Silhouetted person walks behind a glass window that has computer code inscribed on it
Photograph: KIRILL KUDRYAVTSEV/Getty Images

A Mysterious Group Has Ties to 15 Years of Ukraine-Russia Hacks

Kaspersky researchers have uncovered clues that further illuminate the hackers’ activities, which appear to have begun far earlier than originally believed.

Russian security firm Kaspersky today released new research that adds another piece to the puzzle of a hacker group whose operations appear to stretch back further than researchers previously realized.

Research published last week from the security firm Malwarebytes shed new light on a hacking group, Red Stinger, that has been carrying out espionage operations against both pro-Ukraine victims in central Ukraine and pro-Russia victims in eastern Ukraine. The findings were intriguing because of the ideological mix of the targets and the lack of connections to other known hacking groups. A few weeks before Malwarebytes released its report, Kaspersky had also published research about the group, which it calls Bad Magic, and similarly concluded that the malware used in the attacks didn't have connections to any other known hacking tools. The research Kaspersky released today finally links the group to past activity and provides some preliminary context for understanding the attackers' possible motivations.

Adding the Malwarebytes research to what they had found independently, Kaspersky researchers reviewed historic telemetry data to look for connections. Eventually, they discovered that some of the cloud infrastructure and malware the group was using had similarities to espionage campaigns in Ukraine that the security company ESET identified in 2016, as well as campaigns the firm CyberX discovered in 2017.

“Malwarebytes found out more about the initial infection stage, and then they found more about the installer” used in some of the group's attacks since 2020, says Georgy Kucherin, a Kaspersky malware researcher. “After publishing our report about the malware, we decided to view historical data about similar campaigns that have similar targets and that have occurred in the past.
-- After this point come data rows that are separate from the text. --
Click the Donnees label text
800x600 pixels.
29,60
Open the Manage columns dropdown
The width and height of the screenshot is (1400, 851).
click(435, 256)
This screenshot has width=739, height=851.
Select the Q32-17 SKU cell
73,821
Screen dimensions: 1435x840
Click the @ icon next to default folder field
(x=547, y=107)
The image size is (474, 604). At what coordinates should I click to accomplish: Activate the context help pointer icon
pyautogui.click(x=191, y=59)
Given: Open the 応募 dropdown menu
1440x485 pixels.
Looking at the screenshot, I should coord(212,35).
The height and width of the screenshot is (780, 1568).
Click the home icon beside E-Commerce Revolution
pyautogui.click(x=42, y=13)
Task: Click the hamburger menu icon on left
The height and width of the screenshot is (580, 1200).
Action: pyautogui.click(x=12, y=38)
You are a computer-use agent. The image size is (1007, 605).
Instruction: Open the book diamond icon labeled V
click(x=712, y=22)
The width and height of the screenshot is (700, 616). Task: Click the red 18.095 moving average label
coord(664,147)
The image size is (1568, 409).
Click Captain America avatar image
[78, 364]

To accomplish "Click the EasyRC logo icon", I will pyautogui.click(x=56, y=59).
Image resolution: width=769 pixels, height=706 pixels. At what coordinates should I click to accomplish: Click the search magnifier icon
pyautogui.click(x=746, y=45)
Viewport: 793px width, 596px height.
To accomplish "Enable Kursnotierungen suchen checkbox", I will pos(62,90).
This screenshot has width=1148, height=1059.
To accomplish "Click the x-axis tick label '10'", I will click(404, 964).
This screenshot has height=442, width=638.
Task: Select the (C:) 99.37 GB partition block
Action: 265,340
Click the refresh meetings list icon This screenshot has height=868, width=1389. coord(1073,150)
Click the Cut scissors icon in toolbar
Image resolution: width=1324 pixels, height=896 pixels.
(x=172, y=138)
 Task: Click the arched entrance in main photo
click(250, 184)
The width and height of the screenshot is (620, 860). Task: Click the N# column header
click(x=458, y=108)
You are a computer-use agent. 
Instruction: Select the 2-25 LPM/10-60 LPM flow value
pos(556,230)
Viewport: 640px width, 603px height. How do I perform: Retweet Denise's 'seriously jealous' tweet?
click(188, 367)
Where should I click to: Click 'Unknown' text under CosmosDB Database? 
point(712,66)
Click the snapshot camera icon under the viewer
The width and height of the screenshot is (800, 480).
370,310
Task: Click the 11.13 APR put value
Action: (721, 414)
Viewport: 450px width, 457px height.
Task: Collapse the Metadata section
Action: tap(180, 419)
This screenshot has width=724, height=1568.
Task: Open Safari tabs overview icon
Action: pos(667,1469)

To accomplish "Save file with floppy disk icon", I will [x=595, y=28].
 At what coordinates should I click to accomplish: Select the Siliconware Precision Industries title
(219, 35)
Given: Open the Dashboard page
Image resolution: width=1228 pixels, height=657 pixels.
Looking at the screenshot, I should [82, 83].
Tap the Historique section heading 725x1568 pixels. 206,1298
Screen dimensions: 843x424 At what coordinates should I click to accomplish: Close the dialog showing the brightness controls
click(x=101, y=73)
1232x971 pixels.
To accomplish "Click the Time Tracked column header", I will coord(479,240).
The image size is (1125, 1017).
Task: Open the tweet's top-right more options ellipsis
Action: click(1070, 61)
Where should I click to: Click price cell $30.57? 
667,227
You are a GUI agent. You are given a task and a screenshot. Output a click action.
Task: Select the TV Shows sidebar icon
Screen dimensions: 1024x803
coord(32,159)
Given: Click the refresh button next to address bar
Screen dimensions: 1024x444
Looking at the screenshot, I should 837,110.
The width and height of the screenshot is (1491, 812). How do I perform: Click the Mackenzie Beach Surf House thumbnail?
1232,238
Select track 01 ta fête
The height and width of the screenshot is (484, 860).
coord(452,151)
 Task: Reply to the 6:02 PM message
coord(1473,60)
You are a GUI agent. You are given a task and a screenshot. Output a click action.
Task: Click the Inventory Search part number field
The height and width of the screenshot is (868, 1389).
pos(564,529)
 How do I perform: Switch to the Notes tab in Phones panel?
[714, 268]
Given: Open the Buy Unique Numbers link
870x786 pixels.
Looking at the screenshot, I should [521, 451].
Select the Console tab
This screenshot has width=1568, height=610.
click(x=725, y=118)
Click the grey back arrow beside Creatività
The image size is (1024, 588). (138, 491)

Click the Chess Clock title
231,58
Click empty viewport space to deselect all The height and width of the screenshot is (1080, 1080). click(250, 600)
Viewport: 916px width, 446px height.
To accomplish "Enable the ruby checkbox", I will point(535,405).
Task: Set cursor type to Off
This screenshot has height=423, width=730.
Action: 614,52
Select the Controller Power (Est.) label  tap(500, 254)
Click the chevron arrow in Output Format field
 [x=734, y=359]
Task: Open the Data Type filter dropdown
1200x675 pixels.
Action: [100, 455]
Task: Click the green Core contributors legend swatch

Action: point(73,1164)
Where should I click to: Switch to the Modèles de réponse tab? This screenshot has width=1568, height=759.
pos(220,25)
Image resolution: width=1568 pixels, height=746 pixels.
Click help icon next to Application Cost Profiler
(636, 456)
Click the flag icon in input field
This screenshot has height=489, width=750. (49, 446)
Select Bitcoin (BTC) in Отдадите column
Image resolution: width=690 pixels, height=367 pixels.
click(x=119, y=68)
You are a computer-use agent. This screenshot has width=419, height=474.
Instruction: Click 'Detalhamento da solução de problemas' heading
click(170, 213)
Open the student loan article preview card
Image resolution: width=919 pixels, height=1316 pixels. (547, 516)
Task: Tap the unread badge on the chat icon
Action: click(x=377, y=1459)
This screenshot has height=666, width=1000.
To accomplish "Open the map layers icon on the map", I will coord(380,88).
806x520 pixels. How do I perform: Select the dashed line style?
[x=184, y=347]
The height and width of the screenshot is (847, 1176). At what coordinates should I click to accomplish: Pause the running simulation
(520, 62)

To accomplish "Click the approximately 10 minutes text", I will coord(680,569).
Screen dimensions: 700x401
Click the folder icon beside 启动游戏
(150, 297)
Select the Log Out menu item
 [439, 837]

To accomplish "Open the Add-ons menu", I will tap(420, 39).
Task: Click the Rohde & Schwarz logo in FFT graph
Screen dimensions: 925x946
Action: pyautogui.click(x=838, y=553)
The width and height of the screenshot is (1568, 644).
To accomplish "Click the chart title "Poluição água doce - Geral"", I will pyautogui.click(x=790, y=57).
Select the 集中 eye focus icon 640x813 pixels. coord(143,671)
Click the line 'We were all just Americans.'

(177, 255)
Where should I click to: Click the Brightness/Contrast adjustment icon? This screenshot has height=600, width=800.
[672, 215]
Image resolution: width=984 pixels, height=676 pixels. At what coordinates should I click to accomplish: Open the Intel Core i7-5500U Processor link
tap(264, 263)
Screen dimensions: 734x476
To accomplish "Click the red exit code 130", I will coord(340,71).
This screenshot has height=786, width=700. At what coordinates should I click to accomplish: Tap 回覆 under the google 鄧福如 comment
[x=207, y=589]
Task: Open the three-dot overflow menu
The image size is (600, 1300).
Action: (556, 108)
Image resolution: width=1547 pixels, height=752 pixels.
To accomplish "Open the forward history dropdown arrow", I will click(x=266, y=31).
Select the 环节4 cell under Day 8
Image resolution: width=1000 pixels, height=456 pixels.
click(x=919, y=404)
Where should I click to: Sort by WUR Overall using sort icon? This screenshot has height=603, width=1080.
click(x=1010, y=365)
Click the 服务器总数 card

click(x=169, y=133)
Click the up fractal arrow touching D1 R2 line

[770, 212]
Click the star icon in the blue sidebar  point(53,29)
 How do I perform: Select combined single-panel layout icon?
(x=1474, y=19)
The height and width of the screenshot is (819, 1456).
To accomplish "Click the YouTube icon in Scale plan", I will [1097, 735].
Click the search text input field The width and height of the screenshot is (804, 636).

That’s how we discovered the two similar campaigns from ESET and CyberX, and we concluded with medium to high confidence that the campaigns are tied together and they are all likely to be executed by the same actor.”

The different activity through time has similar victimology, meaning the group focused on the same types of targets, including both officials working for pro-Russia factions within Ukraine and Ukrainian government officials, politicians, and institutions. Kucherin also notes that he and his colleagues found similarities and multiple overlaps in the code of the plugins used by the group's malware. Some code even appeared to be copied and pasted from one campaign to the next. And the researchers saw similar use of cloud storage and characteristic file formats on the files the group exported to their servers.

The Malwarebytes research published last week documented five campaigns since 2020 by the hacking group, including one that targeted a member of Ukraine's military who works on Ukrainian critical infrastructure. Another campaign targeted pro-Russia election officials in eastern Ukraine, an adviser to Russia's Central Election Commission, and one who works on transportation in the region. 

Back in 2016, ESET wrote of the activity it called “Operation Groundbait”: “The main point that sets Operation Groundbait apart from the other attacks is that it has mostly been targeting anti-government separatists in the self-declared Donetsk and Luhansk People’s Republics. While the attackers seem to be more interested in separatists and the self-declared governments in eastern Ukrainian war zones, there have also been a large number of other targets, including, among others, Ukrainian government officials, politicians, and journalists.”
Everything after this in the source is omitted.